[Python-ideas] Implicit submodule imports

Thu Sep 25 07:07:29 CEST 2014

On Wed, Sep 24, 2014 at 7:10 PM, M.-A. Lemburg <mal at egenix.com> wrote:
> Agreed, it's a nice feature :-)
>
> I've been using this in our mx packages since 1999 using a module
> called LazyModule.py. See e.g.
> http://educommons.com/dev/browser/3.2/installers/windows/src/eduCommons/python/Lib/site-packages/mx/URL/LazyModule.py
>
> Regarding making module more class like: we've played with this
> a bit at PyCon UK and it's really easy to turn a module into a
> regular class (with all its features) by tweaking sys.modules -
> we even got .__getattr__() to work. With some more effort, we
> could have a main() function automatically called upon direct
> import from the command line.
>
> The whole thing is a huge hack, though, so I'll leave out the
> details :-)

Indeed. I can think of multiple places where there are compelling
reasons to want to hook module attribute lookup:

Lazy loading: as per above. E.g., ten years ago for whatever reason,
someone decided that 'import numpy' ought to automatically execute
'import numpy.testing' as well. So now backcompat means we're stuck
with it. 'import numpy.testing' is rather slow, to the point that it
can be a substantial part of the total overhead for launching
numpy-using scripts. We get bug reports about this, from people who
are irritated that their production code is spending all this time
loading unit-test harnesses and whatnot that it doesn't even use.

Module attribute deprecation: For reasons that are even more lost in
the mists of time, numpy re-exports some objects from the __builtins__
namespace (e.g., numpy.float exists but is __builtins__.float; if you
want the default numpy floating-point type you have to write
numpy.float_). As you can probably imagine this is massively confusing
to everyone, but if we just removed these re-exports then it would
break existing working code (e.g., 'numpy.array([1, 2, 3],
dtype=numpy.float)' does work and do the right thing right now), so
according to our deprecation policy we have to spend a few releases
issuing warnings every time someone writes 'numpy.float'. Which
requires executing arbitrary code at attribute lookup time.

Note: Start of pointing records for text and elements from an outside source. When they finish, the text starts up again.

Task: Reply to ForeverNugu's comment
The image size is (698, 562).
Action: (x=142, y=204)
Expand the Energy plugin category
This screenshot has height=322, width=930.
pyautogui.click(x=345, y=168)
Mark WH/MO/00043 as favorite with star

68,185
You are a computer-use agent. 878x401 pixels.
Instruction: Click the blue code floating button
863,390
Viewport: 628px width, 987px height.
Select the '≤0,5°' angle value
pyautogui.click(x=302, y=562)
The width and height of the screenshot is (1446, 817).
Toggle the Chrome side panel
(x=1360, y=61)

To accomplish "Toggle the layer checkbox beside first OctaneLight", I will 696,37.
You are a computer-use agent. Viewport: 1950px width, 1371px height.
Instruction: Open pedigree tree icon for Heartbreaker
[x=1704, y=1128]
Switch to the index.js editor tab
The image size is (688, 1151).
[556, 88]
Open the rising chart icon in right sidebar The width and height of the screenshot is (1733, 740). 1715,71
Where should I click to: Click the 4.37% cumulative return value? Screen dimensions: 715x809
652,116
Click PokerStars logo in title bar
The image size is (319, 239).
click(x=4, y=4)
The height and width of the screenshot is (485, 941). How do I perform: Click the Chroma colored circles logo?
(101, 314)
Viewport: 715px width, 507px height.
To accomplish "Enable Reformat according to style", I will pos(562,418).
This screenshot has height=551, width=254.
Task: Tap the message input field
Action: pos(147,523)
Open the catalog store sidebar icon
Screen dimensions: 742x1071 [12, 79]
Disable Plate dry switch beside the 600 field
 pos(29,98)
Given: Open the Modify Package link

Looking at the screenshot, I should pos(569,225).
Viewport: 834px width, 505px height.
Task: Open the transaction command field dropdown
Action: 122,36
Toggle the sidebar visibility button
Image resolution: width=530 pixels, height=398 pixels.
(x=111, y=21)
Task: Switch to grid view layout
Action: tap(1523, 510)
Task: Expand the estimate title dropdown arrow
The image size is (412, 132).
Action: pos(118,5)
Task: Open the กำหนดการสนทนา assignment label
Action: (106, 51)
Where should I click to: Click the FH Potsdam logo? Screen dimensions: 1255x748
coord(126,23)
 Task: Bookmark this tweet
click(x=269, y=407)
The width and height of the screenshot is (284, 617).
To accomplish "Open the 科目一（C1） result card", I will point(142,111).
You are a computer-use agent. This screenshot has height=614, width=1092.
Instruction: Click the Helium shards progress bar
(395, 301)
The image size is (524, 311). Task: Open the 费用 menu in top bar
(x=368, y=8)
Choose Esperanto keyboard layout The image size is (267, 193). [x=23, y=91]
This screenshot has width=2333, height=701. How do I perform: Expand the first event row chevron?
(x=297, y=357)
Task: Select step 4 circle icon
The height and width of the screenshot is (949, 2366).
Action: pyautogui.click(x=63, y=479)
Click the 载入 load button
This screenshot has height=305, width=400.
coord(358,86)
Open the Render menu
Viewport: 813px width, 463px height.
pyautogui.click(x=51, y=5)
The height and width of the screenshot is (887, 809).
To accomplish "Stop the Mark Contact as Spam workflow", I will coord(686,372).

I think both of these use cases arise very commonly in long-lived
projects, but right now the only ways to accomplish either of these
things involve massive disgusting hacks. They are really really hard
to do cleanly, and you risk all kinds of breakage in edge-cases (e.g.
try reload()'ing a module that's been replaced by an object). So, we
haven't dared release anything like this in production, and the above
problems just hang around indefinitely.

What I'd really like is for module attribute lookup to start
supporting the descriptor protocol. This would be super-easy to work
with and fast (you only pay the extra overhead for the attributes
which have been hooked).

-n

-- 
Nathaniel J. Smith
Postdoctoral researcher - Informatics - University of Edinburgh
http://vorpus.org